Bring up the pineapple among a group of 21st-century fashion aficionados, however, and inevitably they will all mention Stella McCartney's spring 2001 collection for the French label Chloé. The collection perfectly married Stella's youthful, cheeky approach to the world of "high fashion," as seen on halter maillots with pineapple prints strategically placed at the crotch.
The collection was iconic not only because of its instantly recognizable emblems, but because it cemented Stella's status as a designer whose point of view mattered. Although she had been at the helm of the label since 1997, the fact that she was then 25 and fresh out of design school, and that she was taking over for the recently ousted Karl Lagerfeld, meant that there was a lot of skepticism over her appointment. (Karl famously said to Women's Wear Daily back then,"I think they should have taken a big name. They did — but in music, not fashion. Let's hope she is as gifted as her father.") She would leave Chloé to start her namesake label a year after that.
Weirdly enough, Stella was not the only one in a pineapple state of mind that season. Yves Saint Laurent, who was still designing his couture label at the time, also sent out glamorous gowns embellished with pineapple prints on his runway for spring 2001.
It would be enough to blame the resurgence of this print on the recent bout of early '00s nostalgia (see also the renewed popularity of Juicy Couture sweat suits, and Paris Hilton–Nicole Richie–The Simple Life nostalgia), but it's a bit more obvious than that. You see, for spring 2013, Chloé released a special capsule collection featuring its "greatest hits" as part of its 60th-anniversary celebration. You can guess that the pineapple collection made the cut.
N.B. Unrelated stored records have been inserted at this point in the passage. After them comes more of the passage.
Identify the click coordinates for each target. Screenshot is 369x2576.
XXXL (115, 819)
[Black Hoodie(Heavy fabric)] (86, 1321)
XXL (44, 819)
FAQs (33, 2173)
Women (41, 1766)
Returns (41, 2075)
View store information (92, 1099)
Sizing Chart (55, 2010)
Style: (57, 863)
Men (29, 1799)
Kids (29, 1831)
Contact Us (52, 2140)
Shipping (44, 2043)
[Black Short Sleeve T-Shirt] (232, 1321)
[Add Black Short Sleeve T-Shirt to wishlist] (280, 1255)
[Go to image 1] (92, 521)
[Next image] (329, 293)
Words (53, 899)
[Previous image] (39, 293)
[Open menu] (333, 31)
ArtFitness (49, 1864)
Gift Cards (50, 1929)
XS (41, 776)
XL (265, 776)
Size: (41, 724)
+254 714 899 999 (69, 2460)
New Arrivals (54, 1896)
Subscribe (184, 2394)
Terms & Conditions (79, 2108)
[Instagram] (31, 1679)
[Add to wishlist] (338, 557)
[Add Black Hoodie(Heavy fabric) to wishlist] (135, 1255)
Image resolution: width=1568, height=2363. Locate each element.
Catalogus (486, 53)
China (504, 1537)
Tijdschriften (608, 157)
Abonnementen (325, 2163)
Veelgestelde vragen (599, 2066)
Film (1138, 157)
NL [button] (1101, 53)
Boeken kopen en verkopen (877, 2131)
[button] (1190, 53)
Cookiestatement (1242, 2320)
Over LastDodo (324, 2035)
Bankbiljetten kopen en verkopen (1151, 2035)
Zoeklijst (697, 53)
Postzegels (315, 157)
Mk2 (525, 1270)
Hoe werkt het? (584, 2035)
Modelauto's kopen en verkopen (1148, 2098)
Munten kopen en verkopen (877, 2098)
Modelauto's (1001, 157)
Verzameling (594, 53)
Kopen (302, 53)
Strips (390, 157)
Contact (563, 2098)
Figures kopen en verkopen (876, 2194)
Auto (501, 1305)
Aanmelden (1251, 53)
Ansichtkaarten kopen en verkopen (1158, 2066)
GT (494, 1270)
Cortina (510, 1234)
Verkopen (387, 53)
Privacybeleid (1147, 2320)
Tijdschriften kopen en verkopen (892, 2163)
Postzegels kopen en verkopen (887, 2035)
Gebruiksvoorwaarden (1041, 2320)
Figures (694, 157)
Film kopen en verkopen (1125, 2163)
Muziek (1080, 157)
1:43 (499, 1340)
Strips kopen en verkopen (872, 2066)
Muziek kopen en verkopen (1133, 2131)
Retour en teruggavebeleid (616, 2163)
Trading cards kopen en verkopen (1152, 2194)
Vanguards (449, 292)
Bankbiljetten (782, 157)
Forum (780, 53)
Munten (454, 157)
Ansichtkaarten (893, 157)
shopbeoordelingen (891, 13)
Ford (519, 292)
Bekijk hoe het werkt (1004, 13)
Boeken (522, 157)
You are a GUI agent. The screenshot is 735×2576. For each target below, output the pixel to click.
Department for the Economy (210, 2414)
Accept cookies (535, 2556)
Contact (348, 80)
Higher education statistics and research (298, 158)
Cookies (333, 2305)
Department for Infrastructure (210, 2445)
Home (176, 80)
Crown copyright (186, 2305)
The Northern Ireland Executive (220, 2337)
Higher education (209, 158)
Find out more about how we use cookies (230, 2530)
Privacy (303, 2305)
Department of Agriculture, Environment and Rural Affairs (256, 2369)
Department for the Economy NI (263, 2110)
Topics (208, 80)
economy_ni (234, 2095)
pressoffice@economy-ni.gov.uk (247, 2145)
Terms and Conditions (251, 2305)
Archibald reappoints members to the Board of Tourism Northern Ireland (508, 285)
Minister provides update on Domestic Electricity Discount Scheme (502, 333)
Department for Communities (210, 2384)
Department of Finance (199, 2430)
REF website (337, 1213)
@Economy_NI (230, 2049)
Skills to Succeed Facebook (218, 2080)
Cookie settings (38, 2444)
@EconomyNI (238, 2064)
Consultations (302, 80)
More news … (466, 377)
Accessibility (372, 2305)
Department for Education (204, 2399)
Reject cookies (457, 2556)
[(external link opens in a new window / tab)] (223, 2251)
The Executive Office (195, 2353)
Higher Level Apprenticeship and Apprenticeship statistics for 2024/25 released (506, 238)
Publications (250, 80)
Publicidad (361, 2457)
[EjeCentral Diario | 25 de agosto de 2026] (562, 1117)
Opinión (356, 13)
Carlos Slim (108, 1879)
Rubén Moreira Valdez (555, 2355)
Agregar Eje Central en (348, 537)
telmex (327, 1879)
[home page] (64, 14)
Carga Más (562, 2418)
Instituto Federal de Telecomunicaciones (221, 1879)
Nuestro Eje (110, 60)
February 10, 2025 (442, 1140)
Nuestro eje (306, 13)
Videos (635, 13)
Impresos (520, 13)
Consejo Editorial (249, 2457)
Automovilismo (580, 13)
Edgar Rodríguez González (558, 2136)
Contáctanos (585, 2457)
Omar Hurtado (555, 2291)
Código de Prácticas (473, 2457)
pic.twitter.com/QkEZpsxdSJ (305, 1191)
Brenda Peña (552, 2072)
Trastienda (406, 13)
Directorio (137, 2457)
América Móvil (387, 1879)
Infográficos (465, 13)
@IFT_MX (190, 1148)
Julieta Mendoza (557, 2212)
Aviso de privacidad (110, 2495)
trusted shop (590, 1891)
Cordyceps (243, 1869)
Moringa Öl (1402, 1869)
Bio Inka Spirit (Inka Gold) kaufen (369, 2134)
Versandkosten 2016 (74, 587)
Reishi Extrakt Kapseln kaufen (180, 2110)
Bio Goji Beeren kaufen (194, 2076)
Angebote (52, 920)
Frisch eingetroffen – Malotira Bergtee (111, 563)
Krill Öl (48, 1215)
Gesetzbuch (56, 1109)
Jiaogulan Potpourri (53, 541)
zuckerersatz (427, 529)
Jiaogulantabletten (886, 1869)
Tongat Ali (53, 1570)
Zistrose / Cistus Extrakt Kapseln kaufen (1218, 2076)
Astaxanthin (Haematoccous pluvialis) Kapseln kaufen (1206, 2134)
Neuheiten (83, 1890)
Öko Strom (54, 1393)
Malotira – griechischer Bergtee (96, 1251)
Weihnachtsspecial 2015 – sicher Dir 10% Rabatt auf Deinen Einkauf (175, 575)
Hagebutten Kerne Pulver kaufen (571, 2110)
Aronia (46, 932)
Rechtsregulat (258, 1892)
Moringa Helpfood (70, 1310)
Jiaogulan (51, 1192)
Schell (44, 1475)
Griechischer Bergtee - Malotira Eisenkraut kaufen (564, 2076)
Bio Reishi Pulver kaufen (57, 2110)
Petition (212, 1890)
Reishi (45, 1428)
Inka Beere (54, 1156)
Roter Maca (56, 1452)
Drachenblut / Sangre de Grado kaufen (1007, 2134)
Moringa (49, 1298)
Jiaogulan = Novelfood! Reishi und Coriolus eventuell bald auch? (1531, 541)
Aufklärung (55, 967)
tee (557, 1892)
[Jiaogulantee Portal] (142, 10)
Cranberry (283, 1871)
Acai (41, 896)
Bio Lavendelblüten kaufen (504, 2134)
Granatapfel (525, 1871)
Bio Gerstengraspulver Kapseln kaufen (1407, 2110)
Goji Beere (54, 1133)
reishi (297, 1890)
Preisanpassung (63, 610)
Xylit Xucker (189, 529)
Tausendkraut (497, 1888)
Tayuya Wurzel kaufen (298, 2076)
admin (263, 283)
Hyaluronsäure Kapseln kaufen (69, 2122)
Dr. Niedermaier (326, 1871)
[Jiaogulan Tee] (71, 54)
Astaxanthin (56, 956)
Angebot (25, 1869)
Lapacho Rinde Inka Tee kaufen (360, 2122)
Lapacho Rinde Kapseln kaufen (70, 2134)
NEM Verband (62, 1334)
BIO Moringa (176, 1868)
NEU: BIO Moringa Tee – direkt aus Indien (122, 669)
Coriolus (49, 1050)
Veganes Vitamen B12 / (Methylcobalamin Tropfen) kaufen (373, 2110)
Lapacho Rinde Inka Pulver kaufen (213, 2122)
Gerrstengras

As the so-called fast-fashion stores continuously get their inspiration from the high-fashion runways, it's no surprise that the pineapple made its way to the masses once again. In 2001, I definitely owned a white tee with a sequined pineapple on the front, and I'm sure it wouldn't take me very long to find a similar style today. But I think there's another reason why the pineapple is still so prevalent: After all, is it really possible that a collection from 2001, revived in 2013, could still have such an intense effect on the trends four years later?